Sunday, May 25, 2014
PINK FLAMINGOS (1972)
After learning that Divine has been named "the filthiest person alive" by an tabloid newspaper, an outrageous couple, Connie and Raymond Marble, become insanely jealous and set out to destroy Divine by outfilthing her. As the film begins, Divine is unaware of the Marble's evil plot and is living a happy life out in the country with her family: her mother who lives in a baby crib and eats eggs all day, her Manson-like son Crackers and her traveling companion Cotton. One day Crackers brings home a woman to have sex with out in the chicken shed for the entertainment of Cotton, but it ends up the woman is a spy for the Marbles. Now that they know where Divine lives the Marbles openly declare war by mailing her a turd. Things only escalate from there.

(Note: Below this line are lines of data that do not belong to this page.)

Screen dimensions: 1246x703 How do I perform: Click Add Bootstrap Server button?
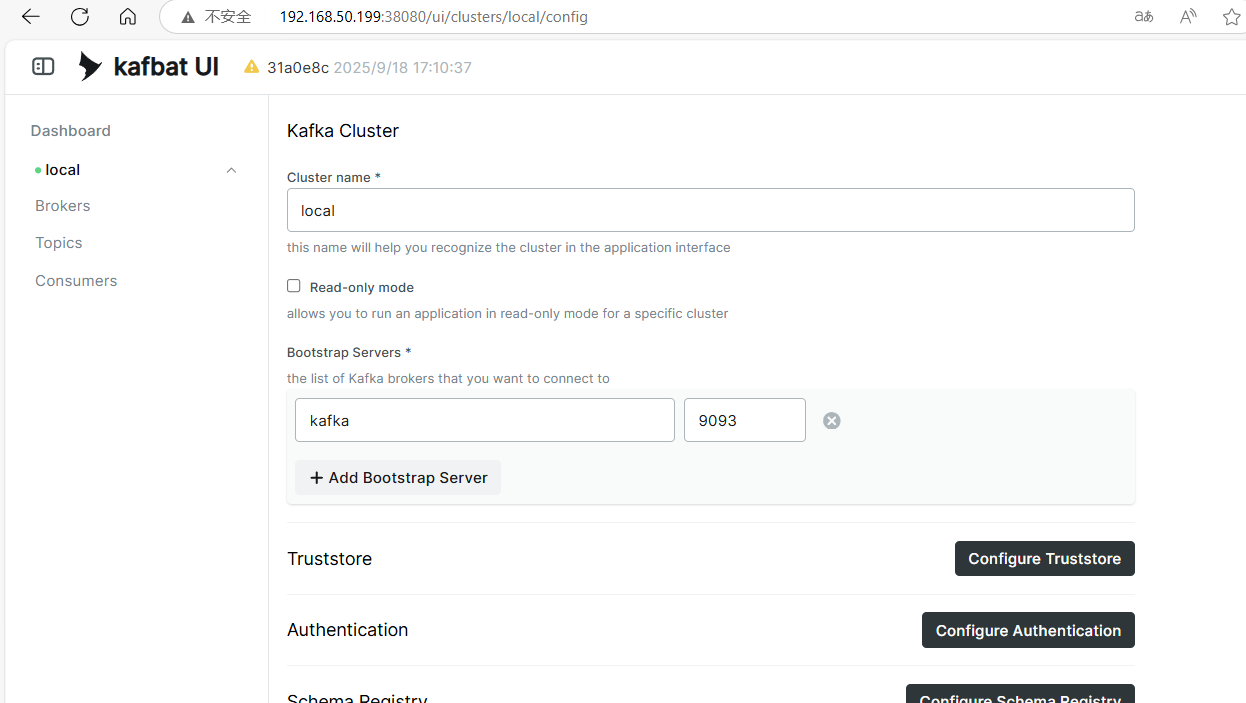(398, 478)
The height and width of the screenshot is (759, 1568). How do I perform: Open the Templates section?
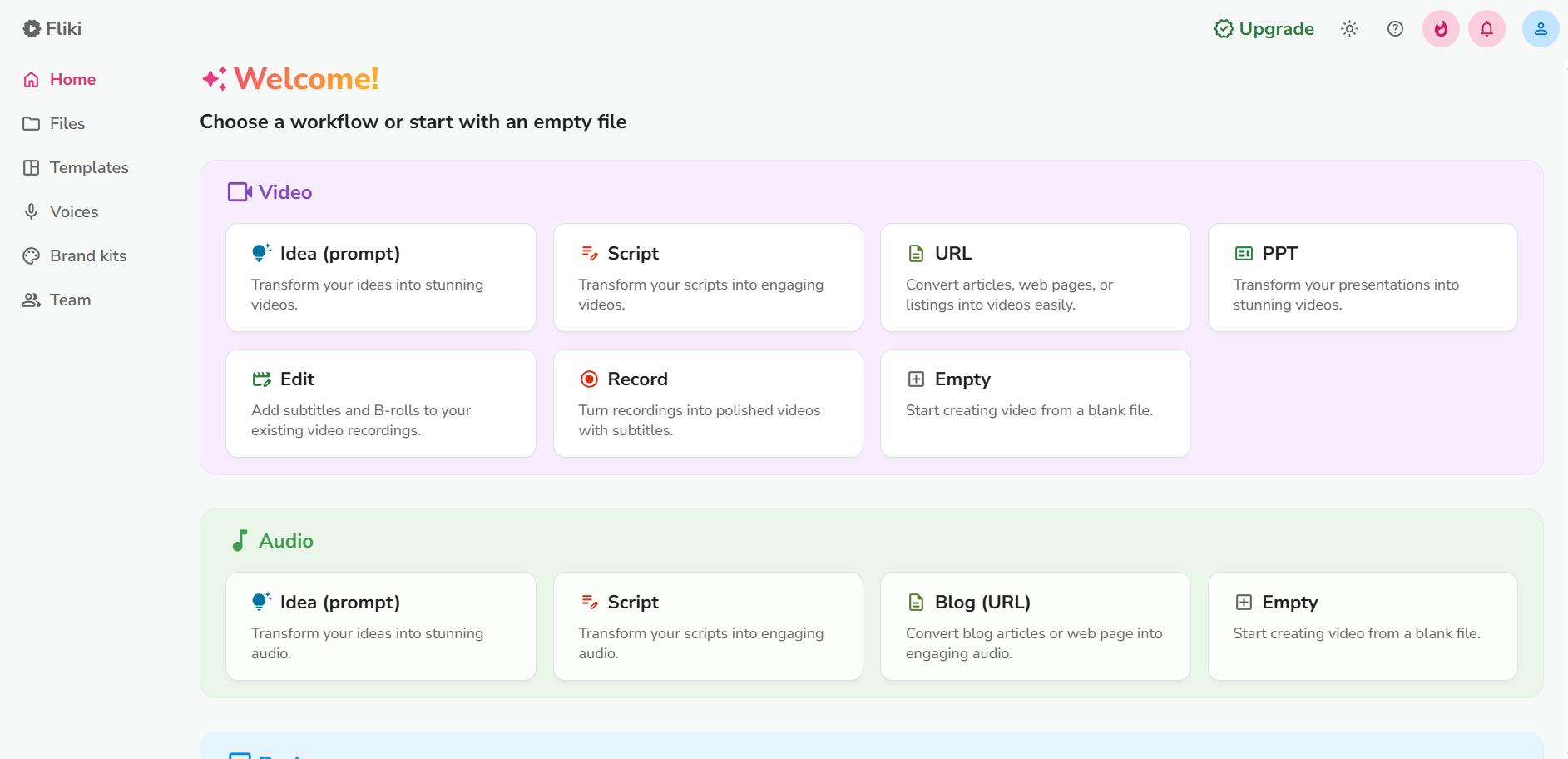tap(89, 167)
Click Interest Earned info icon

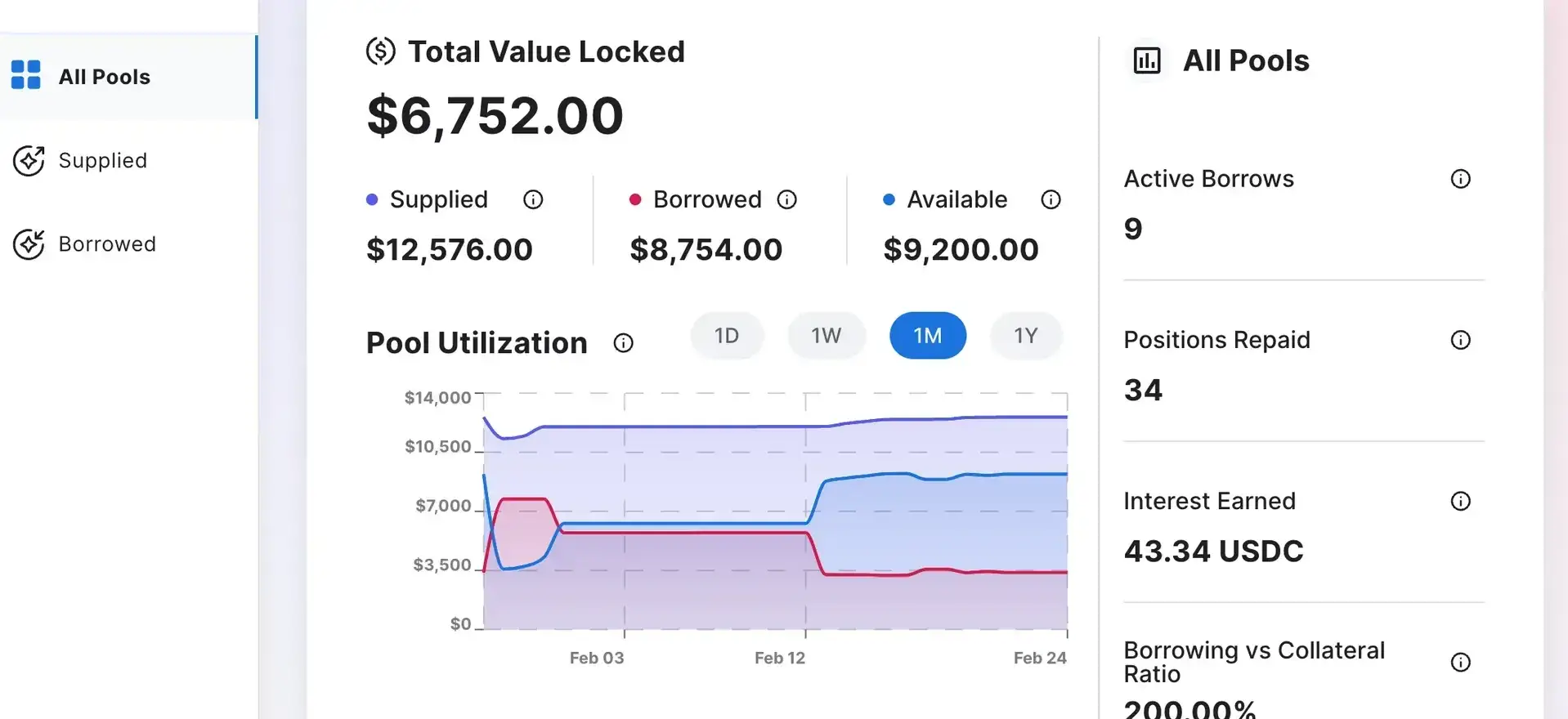pos(1460,501)
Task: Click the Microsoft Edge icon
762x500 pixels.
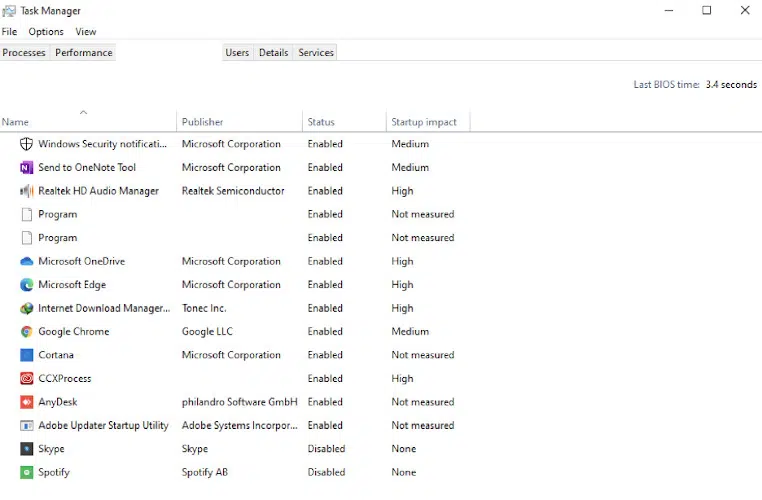Action: (x=27, y=285)
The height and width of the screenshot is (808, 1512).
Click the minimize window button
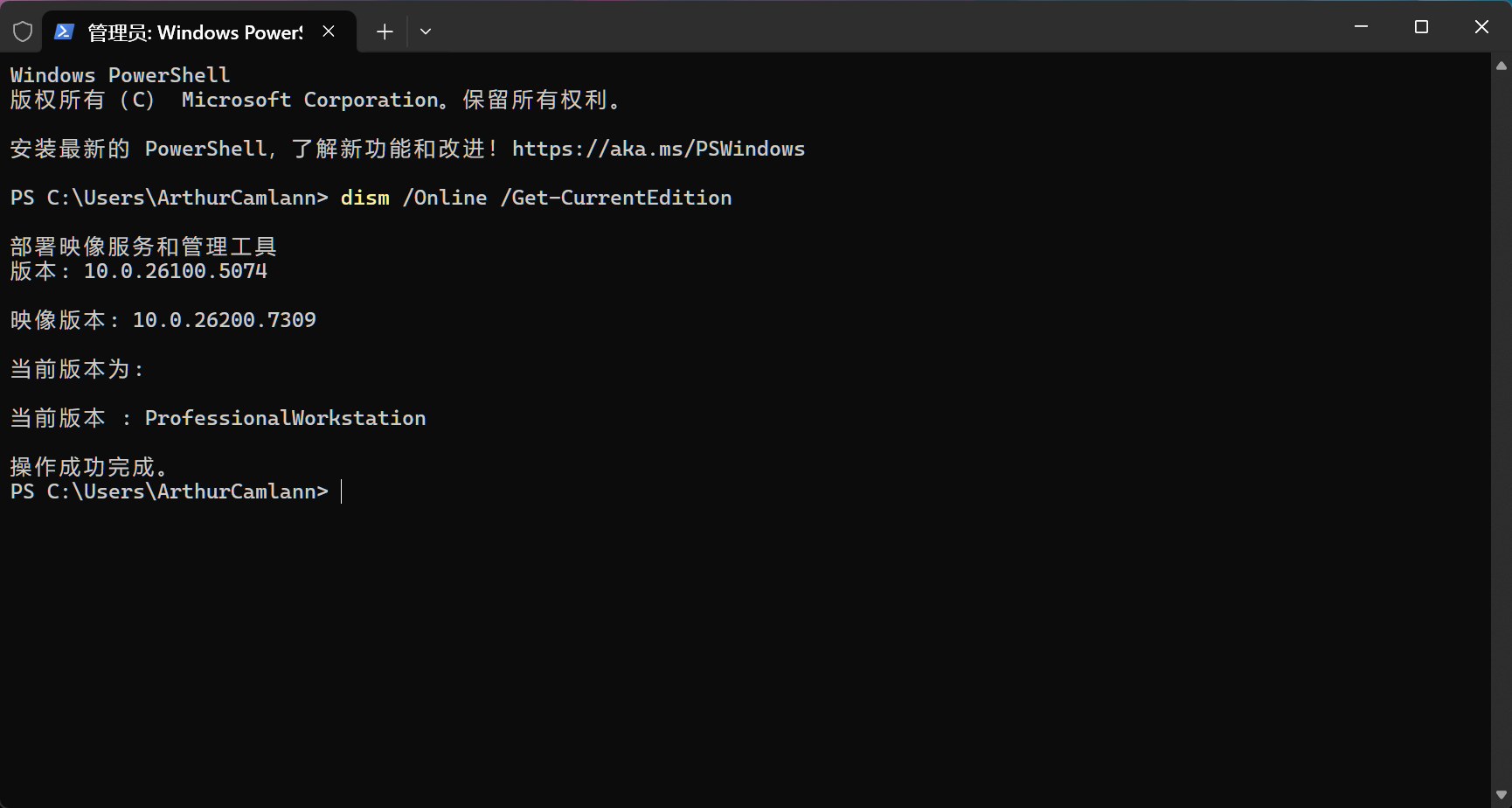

That might not sound like the plot to one of the greatest movies of all time, but it is. Being a great film isn't all about slick production values and high budgets. A truly great film can also be about sincerity, hard-work, uniqueness, talent and the ability to entertain an audience. PINK FLAMINGOS has a wealth of all of those things. Yeah, it is extremely rough around the edges and it looks like it was made on a tight budget by a bunch of amateurs, but that's part of the film's charm. Long takes with a wandering camera, bad sound, over-acting, cheap-looking sets and make-up...all of these things are part of what makes PINK FLAMINGOS perfect.
Over the years I've seen PINK FLAMINGOS dozens upon dozens of times and last night watching it again I was completely blown away by how wonderful this film is. I smiled from the first words of Waters opening narration all the way to the infamous ending. And I still had to "Ahhhh!!!" in horror at a couple of the more shocking scenes even though they are ingrained in my memory. I cannot even imagine how the initial unexpecting audiences must have reacted back in 1972. The theater must have been exploding with emotions!
I've seen more low budget exploitation films from the 60's and 70's than you can shake a dog turd at and none of them has the magic of PINK FLAMINGOS. Truly one of the greatest films of all time. Thank you John Waters and everybody else involved.